Laut der Politikwissenschaftlerin Verónica Gago liegt der Vorteil des feministischen Streiks darin, dass er es ermöglicht, zuvor unsichtbare Ausbeutungsverhältnisse sichtbar zu machen und zu politisieren. Er gehe damit über die Logiken herkömmlicher Streiks hinaus[36.1] und sei als gegen den Neoliberalismus gerichteter Widerstand zu verstehen.[36.2] Gago hält die feministische Streikbewegung für eine Massenbewegung. Das große Mobilisierungspotenzial erklärt sich Gago dadurch, dass unterschiedliche Diskriminierungsformen immer auch Gewalt gegen weibliche Körper beinhalten würden. Dadurch gebe es eine Vielzahl (potenziell) Betroffener, die sich auf Basis geteilter Erfahrungen gemeinsam gegen patriarchale Unterdrückung zur Wehr setzen.[36.3]

Literatur

  • AG Feministisch Streiken: Feministisch streiken. Dort kämpfen, wo das Leben ist. Unrast, Münster 2023, ISBN 978-3-89771-376-5.

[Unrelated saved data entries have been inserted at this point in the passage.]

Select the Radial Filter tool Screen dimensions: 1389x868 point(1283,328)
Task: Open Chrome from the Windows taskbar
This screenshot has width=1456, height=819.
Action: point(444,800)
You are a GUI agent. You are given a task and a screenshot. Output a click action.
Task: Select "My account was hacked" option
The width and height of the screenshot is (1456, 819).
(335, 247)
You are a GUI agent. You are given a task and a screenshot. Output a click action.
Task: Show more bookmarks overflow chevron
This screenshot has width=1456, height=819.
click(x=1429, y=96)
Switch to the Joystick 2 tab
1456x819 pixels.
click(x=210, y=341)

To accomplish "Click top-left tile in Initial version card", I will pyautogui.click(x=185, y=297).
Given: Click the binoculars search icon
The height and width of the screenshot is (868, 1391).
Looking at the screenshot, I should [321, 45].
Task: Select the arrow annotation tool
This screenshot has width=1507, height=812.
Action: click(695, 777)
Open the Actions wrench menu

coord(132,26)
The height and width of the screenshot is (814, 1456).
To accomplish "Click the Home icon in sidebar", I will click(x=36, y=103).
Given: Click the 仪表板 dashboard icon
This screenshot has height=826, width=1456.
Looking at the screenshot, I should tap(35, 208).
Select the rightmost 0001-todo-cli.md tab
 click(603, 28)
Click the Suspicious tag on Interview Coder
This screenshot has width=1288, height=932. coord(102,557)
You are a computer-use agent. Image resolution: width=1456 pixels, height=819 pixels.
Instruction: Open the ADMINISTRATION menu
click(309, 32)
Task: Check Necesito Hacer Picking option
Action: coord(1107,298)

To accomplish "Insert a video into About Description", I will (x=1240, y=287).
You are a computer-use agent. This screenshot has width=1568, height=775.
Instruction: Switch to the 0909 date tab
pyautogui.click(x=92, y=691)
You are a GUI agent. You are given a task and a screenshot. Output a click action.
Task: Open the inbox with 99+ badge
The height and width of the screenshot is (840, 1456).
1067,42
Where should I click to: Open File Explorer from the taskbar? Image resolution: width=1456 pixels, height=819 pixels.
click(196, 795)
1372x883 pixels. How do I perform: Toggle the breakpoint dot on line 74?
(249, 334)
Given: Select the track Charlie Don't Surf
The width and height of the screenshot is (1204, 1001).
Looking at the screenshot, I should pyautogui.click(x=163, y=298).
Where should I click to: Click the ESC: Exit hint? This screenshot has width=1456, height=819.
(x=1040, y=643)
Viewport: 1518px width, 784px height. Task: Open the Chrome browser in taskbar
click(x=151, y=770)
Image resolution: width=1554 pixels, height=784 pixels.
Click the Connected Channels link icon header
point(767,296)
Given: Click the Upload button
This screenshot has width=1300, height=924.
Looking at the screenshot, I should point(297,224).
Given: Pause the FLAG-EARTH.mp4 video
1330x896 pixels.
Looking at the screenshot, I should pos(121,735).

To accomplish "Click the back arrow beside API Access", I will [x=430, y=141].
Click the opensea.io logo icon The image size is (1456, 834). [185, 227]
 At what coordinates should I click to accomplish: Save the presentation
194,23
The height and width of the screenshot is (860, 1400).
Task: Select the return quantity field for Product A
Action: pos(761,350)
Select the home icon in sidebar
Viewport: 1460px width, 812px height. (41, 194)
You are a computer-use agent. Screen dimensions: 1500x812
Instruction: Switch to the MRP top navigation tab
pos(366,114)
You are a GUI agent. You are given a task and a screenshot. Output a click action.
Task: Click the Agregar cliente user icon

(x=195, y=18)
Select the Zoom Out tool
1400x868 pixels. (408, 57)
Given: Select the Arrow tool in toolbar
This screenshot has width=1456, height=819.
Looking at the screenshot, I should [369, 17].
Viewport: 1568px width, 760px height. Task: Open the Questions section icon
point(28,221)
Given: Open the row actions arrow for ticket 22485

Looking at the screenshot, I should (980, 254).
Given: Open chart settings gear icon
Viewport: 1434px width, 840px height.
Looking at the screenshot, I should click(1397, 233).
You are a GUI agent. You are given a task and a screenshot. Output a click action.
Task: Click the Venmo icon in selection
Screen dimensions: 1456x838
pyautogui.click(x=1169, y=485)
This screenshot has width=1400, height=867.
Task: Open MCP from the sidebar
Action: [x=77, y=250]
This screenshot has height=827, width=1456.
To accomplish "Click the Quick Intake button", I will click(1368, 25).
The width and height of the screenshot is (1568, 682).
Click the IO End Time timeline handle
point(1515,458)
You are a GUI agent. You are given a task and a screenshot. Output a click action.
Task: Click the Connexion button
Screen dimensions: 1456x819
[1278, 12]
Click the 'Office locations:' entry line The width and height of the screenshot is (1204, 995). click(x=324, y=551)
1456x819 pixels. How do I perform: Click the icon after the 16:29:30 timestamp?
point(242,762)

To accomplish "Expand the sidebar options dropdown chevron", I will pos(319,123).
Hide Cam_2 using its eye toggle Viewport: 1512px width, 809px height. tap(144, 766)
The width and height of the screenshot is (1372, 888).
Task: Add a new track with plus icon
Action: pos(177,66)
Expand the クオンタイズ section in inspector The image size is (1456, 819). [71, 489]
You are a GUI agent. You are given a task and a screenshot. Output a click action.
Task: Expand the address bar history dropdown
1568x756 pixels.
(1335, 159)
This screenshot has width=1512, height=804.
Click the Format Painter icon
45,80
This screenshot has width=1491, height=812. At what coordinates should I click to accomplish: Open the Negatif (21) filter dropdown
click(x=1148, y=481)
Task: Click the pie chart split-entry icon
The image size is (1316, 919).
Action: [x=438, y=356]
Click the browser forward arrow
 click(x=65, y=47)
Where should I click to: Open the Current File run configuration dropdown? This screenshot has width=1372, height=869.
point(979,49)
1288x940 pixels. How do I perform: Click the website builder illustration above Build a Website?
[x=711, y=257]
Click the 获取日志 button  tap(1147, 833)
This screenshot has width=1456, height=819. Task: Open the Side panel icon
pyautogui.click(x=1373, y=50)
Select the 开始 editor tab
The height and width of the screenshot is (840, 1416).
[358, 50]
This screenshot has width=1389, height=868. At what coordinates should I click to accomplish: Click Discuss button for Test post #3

  • Friederike Beier: Feministisch Streiken. Ein Bericht über den Frauen*streik 2019. In: Femina Politica. Band 28, Nr. 1, 2019, S. 121–124, doi:10.3224/feminapolitica.v28i1.11, urn:nbn:de:0168-ssoar-62801-8.
  • Verónica Gago: Für eine feministische Internationale. Wie wir alles verändern. Aus dem Englischen übersetzt von Katja Rameil. Unrast, Münster 2021, ISBN 978-3-89771-335-2.
  • Verónica Gago, Raquel Gutiérrez Aguilar, Susana Draper, Mariana Menéndez Díaz, Marina Montanelli, Marie Bardet, Suely Rolnik: 8M. Der große feministische Streik. Konstellationen des 8. März. Aus dem Spanischen von Michael Grieder und Gerald Raunig. Mit einem Vorwort von Isabell Lorey. transversal texts, Wien 2018, ISBN 978-3-903046-18-4 (online).
  • Brigitte Kiechle: Frauenstreik. Feministische Aktionsform der Zukunft? Schmetterling, Stuttgart 2019, ISBN 978-3-89657-173-1.